## Exercise 1
For the post on remote teaching, decide whether each statement agrees with it: (a) the writer's former school required semi-professional dress during distance learning; (b) the writer baked sourdough bread during quarantine; (c) the writer's only co-worker today is the writer's husband. Answer yes or no for each and quote the words that decide it.
## Exercise 2
Using the post on remote teaching, answer each question on its own line:
(a) Who made the yoga class at the gym fun?
(b) Why is the writer wearing sweats and houseshoes today?
(c) What does the writer's pup do when the writer goes to the restroom?
## Exercise 3
Resume the post on remote teaching from where it stops.

## Document passage
[Start of Attachment]
It’s just that I’m not used to long amounts of time being idle.  Quarantine has reduced me to this though.  I am attempting to work out regularly, but oh my gosh it’s hard to keep motivated!  The little girl at the gym in my yoga class made it fun.  Plus, I secretly competed against the other women in my fitness class.  Now it’s a thing to do - like taking my vitamins. 

Granted there are some perks to this remote work lifestyle, as we’ve all seen posts on Twitter, Instagram, Snapchat, and Facebook displaying the choices of fashion many opt for - a Zoom appropriate top paired with sweats or shorts or the ever-popular jammies.  When my former school embarked into the world of distance learning this past Spring, we were required to dress semi-professionally since we had video chats with our students a couple of times a day.  I am a rule follower (must be the English teacher in me), yet on occasion, I did have on my warmest sweats or comfiest shorts and fuzzy houseshoes.  My students and parents really did not care that I had dressed for comfort with shorts and a t-shirt.  They only cared that I showed up for their child which I did faithfully.

Today, while waiting for my new random students to chime in for help, I’m decked out in sweats and houseshoes because we have our first cold front. You probably do not care about that, but I feel the need to justify my fashion choice this morning.  Besides, online students usually will not see me anyway and my new coworkers are busy in their own situations.  Okay - only one co-worker - my husband - is in a remote part of the house working remotely also while our pup lounges on her pillow at his feet.  So - has remote life changed my wardrobe?  Definitely!  As well as my daily hair and makeup routine.  The bare minimum for sure and just enough makeup to seem human and put together.   

Another perk of this new teaching environment- I can go to the bathroom anytime I want and no one will get into a fight while I’m gone. My little four-legged shadow insists on accompanying me to the restroom and stares at me though.  I can eat a leisurely lunch outdoors if I desire.  Did I mention it can be leisurely?  Teachers should all enter food eating contests because we are the masters at scarfing down an entire lunch in under 5 minutes before we have to scurry back to our classrooms.  Now I actually have time to prepare food!  Must be where the quarantine 15 came from?  No idea how because I did not bake one loaf of sourdough bread.  Okay - I did make a few batches of zucchini bread, but that’s healthy right?
[End of Attachment]
## Recorded information
[Start of Attachment]
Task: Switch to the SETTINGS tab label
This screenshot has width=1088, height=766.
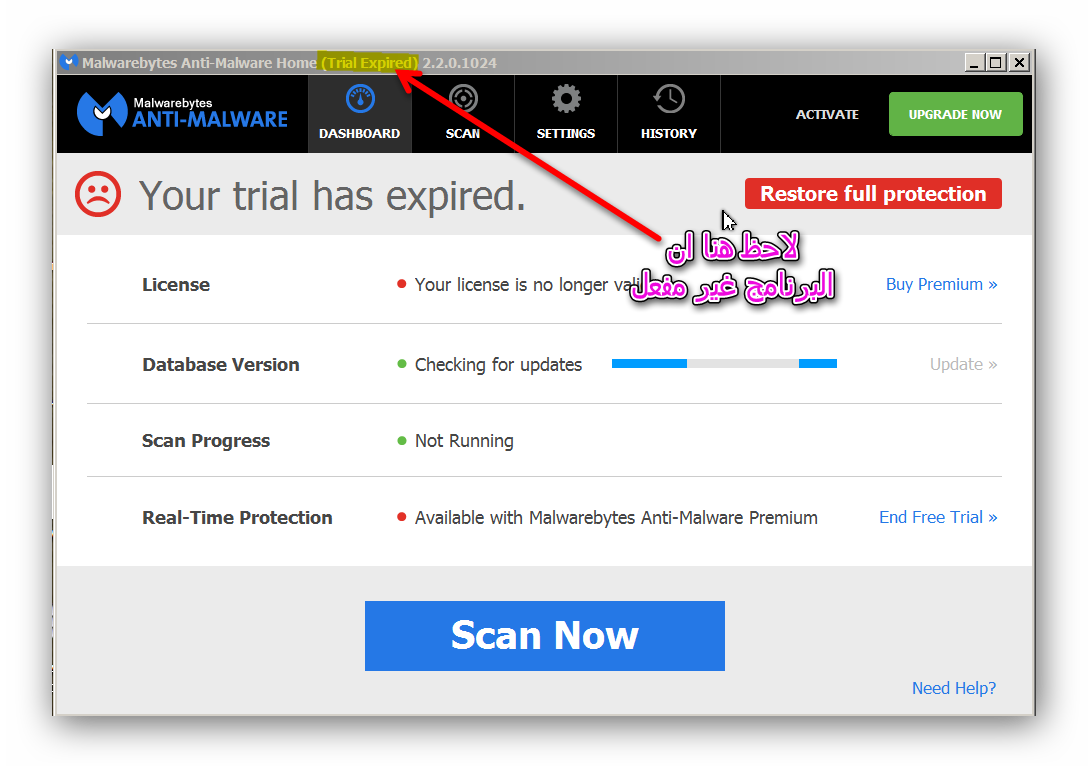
[End of Attachment]
## Exercise answer 1
(a) Yes: "we were required to dress semi-professionally since we had video chats with our students a couple of times a day"
(b) No: "I did not bake one loaf of sourdough bread"
(c) Yes: "only one co-worker - my husband - is in a remote part of the house working remotely also"

## Exercise answer 2
(a) The little girl at the gym in the writer's yoga class.
(b) Because of the first cold front.
(c) It accompanies the writer to the restroom and stares.

## Exercise answer 3
Well - such is the life of an online remote tutor, or at least this one.  Maybe as the school year progresses, the business will begin to pick up.  Right now, the majority of activity happens in the evening and nighttime hours, which doesn’t surprise me since I work with college students who are nocturnal creatures.  So I am having to adjust to my new normal:  watching TV in the evening, with a Chromebook perched in my lap helping students revise their essays.  Wash, rinse, repeat, and start over again tomorrow. 

Am I bored?  Absolutely.  Have I had moments where I almost burst into tears? Most definitely.   I miss the buzz of my classroom.  However, from conversations with my coworkers still in the trenches, I’d say I have a better situation right now.  Schools are definitely enforcing that small print of the contract - other duties as assigned.  My friends are exhausted more than the normal first weeks of school exhausted.  For me, I’d say what I feel is more of a love/hate kind of thing.  I pray this time of my life is seasonal much like a Texas panhandle snowstorm - intense for a few days producing a decent amount of snow only to melt within a day.  Granted I know this time will last for more than a day. Shoot might end up being here at least a year or until I trust the results of the vaccines.  In the meantime, I can amuse myself waiting for the ding.